Pick out every line of the listing below that contains the string "dimensions", matching case exactly.

— start of Input —

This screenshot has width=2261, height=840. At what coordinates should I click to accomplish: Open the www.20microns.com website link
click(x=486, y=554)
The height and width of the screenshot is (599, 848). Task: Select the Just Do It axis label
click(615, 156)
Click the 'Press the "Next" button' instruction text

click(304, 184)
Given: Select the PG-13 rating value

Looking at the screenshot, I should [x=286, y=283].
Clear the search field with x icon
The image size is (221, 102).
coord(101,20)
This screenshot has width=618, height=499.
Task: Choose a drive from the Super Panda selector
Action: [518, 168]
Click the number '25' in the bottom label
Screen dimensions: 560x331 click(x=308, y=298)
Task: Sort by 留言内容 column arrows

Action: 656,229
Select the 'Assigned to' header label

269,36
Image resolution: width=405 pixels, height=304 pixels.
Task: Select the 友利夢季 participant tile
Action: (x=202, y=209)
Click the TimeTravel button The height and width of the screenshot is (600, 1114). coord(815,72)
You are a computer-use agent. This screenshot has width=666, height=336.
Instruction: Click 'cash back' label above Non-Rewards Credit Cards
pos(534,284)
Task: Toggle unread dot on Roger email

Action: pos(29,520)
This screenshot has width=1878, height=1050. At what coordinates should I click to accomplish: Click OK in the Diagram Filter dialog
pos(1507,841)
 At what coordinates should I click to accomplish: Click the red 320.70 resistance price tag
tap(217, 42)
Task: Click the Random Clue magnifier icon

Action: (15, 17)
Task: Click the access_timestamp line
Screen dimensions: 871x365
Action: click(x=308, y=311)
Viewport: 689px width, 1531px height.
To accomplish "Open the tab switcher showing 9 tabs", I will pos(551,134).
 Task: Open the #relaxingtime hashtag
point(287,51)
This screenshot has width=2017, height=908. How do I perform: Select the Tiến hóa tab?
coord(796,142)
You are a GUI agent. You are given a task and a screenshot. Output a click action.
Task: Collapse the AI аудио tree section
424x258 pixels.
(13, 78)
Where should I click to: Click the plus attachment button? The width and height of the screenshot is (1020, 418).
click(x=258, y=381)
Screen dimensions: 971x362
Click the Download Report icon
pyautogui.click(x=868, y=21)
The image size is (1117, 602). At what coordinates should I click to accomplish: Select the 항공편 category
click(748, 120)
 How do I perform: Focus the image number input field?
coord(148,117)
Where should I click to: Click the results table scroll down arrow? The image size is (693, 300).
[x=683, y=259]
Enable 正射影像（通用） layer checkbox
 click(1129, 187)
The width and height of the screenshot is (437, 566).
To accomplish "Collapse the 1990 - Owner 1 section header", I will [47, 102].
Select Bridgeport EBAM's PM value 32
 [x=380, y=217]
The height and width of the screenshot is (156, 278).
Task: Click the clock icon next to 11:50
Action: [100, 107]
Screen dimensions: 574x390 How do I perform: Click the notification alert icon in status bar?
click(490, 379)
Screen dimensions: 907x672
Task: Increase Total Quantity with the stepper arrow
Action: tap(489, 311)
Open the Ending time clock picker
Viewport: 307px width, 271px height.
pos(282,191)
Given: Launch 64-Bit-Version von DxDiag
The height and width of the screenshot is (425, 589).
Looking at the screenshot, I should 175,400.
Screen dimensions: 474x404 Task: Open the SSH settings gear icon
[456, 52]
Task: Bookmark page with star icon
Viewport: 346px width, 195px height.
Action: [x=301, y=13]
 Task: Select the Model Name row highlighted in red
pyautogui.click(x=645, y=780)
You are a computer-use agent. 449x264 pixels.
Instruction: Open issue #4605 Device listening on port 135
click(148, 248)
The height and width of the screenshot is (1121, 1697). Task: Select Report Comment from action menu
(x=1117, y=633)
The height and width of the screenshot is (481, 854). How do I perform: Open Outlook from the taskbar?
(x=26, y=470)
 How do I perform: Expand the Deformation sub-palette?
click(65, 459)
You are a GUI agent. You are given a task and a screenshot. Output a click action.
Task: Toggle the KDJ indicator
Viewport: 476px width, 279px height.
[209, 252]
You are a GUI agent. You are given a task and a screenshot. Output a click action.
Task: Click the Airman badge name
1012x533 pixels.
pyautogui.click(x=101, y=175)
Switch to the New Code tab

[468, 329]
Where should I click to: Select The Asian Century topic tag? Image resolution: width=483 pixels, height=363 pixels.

— end of Input —

_Full solution_
Screen dimensions: 560x331 click(x=308, y=298)
Screen dimensions: 871x365
Screen dimensions: 971x362
Screen dimensions: 574x390 How do I perform: Click the notification alert icon in status bar?
Screen dimensions: 907x672
Screen dimensions: 474x404 Task: Open the SSH settings gear icon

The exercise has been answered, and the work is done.